Hof 's-Hertogenbosch oordeelt dat uit de notitieboekjes en verklaringen van ex-werknemers valt af te leiden dat een niet onaanzienlijk deel van het aan het personeel verschuldigde loon zwart is uitbetaald. De naheffingsaanslag loonheffing is dan ook terecht opgelegd. De Hoge Raad verklaart het beroep in cassatie zonder nadere motivering ongegrond (art. 81 lid 1 Wet RO).

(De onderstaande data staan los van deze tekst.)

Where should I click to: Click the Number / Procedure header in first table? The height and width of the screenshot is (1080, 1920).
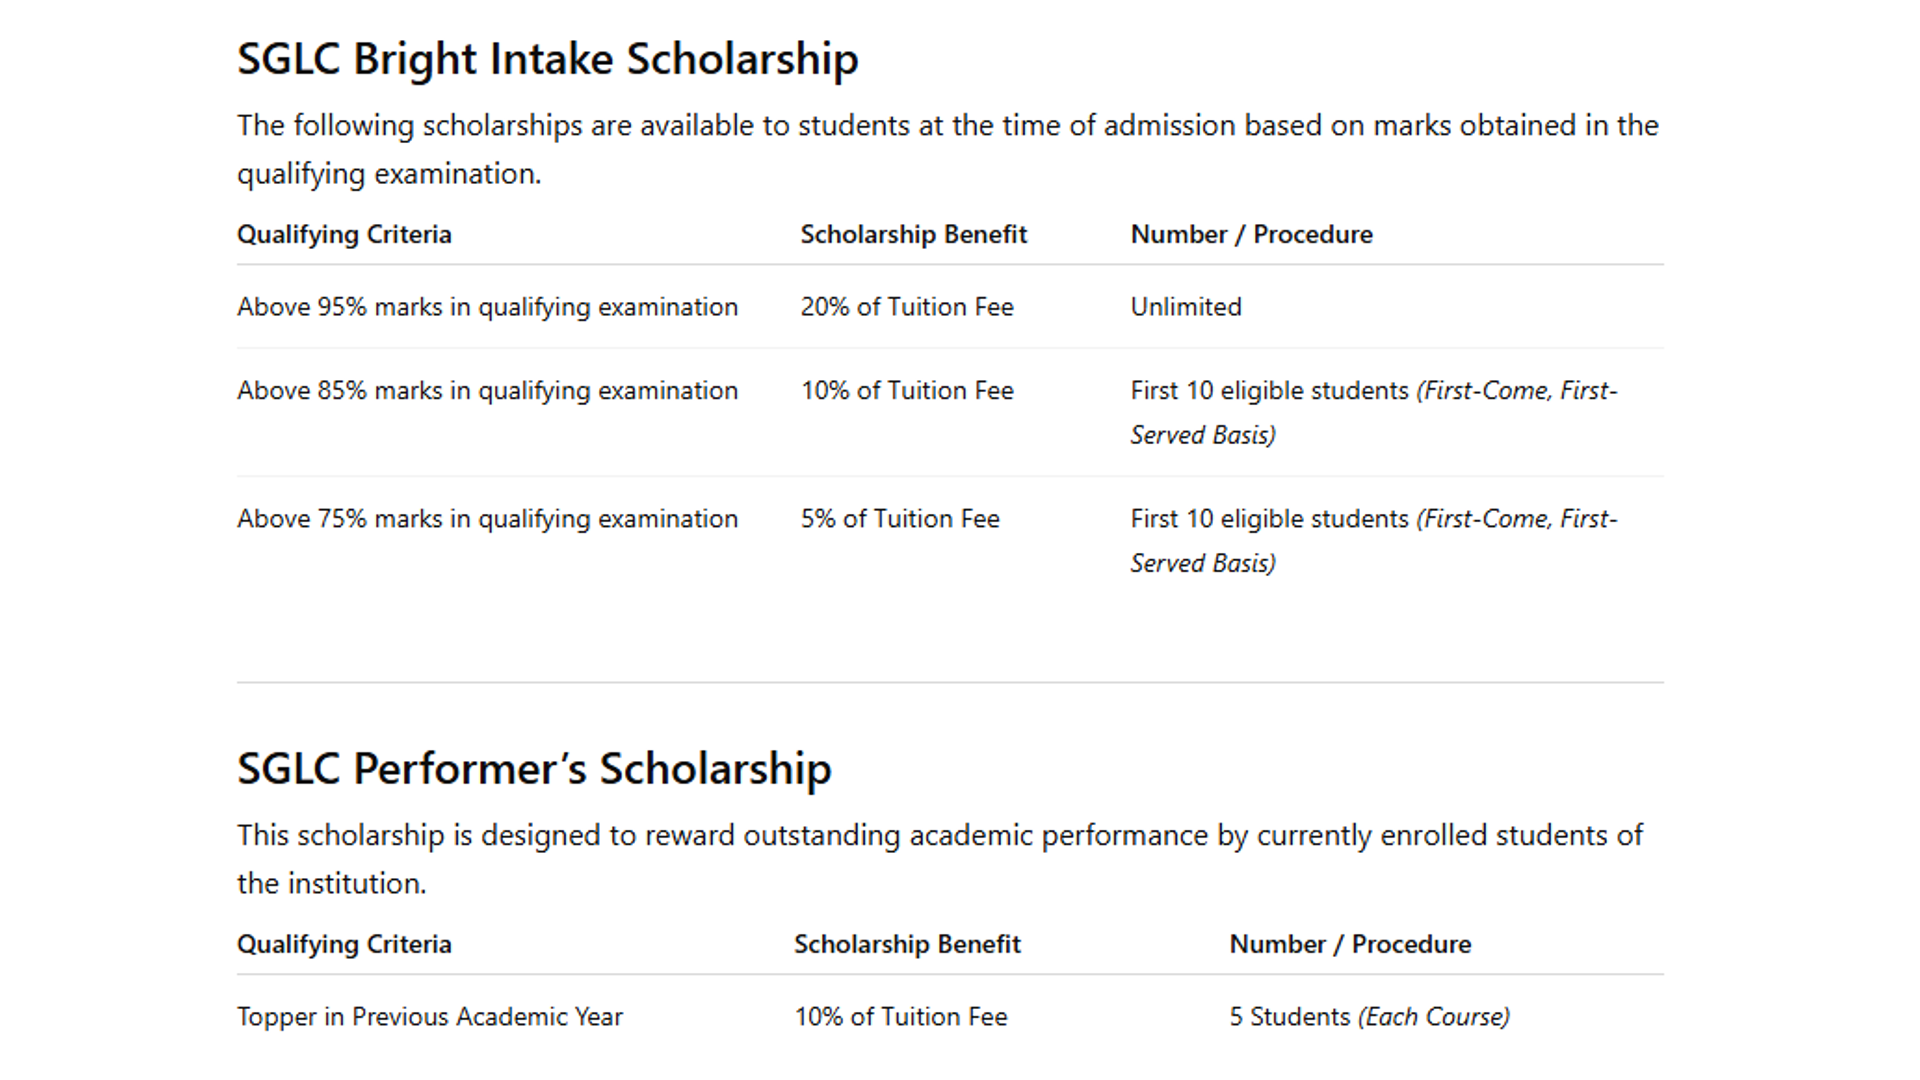click(1251, 234)
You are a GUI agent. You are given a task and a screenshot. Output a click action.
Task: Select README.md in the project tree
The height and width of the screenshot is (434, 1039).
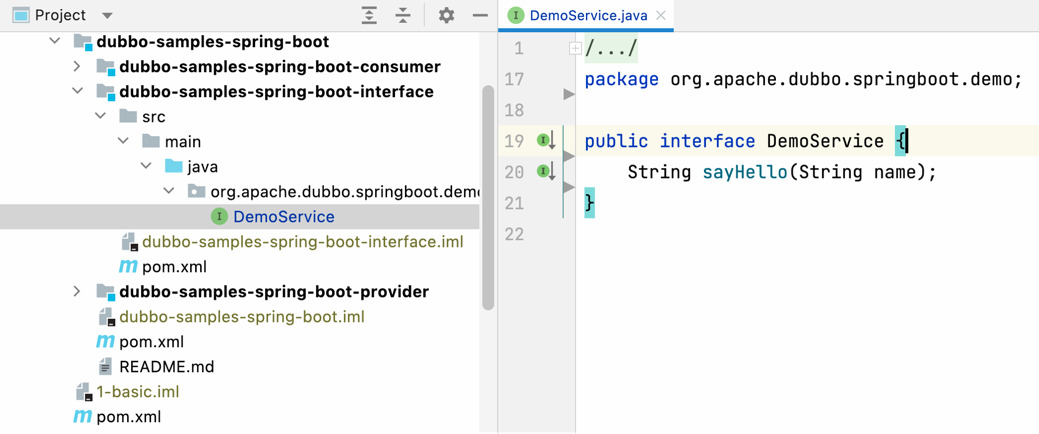[166, 367]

X bv exploiteert een restaurant. Naar aanleiding van tips van ex-werknemers stelt de Belastingdienst een boekenonderzoek in bij X bv. Hierbij wordt een notitie van de bedrijfsleider aangetroffen, waarin wordt beschreven hoe digitaal verwerkte omzet in de administratie digitaal kan worden gewist. Tevens verklaren ex-werknemers dat een deel van hun loon zwart werd uitbetaald. Naar aanleiding van het onderzoek legt de inspecteur een naheffingsaanslag loonheffing op aan X bv.

Hof 's-Hertogenbosch (V-N Vandaag 2020/853) oordeelt dat de notitieboekjes en verklaringen van ex-werknemers, indien deze in samenhang worden bezien, voldoende bewijs opleveren voor het feit dat een niet onaanzienlijk gedeelte van het aan het personeel verschuldigde loon zwart is uitbetaald. Dat één ex-werknemer verklaart dat hij nooit een gedeelte van zijn loon in contanten heeft ontvangen, is dan verder niet van belang. Vervolgens stelt het hof vast dat, gezien de in de BTW-procedures vastgestelde verzwegen omzetten van € 221.215, € 209.863 en € 129.210 over de jaren 2010 - 2012, de inspecteur de aanslagen niet te hoog heeft vastgesteld. Door overlegging van de notitieboekjes maakt de Inspecteur aannemelijk dat ongeveer 50% van de verzwegen omzet is gebruikt voor de uitbetaling van zwart loon. De naheffingsaanslag blijft in stand.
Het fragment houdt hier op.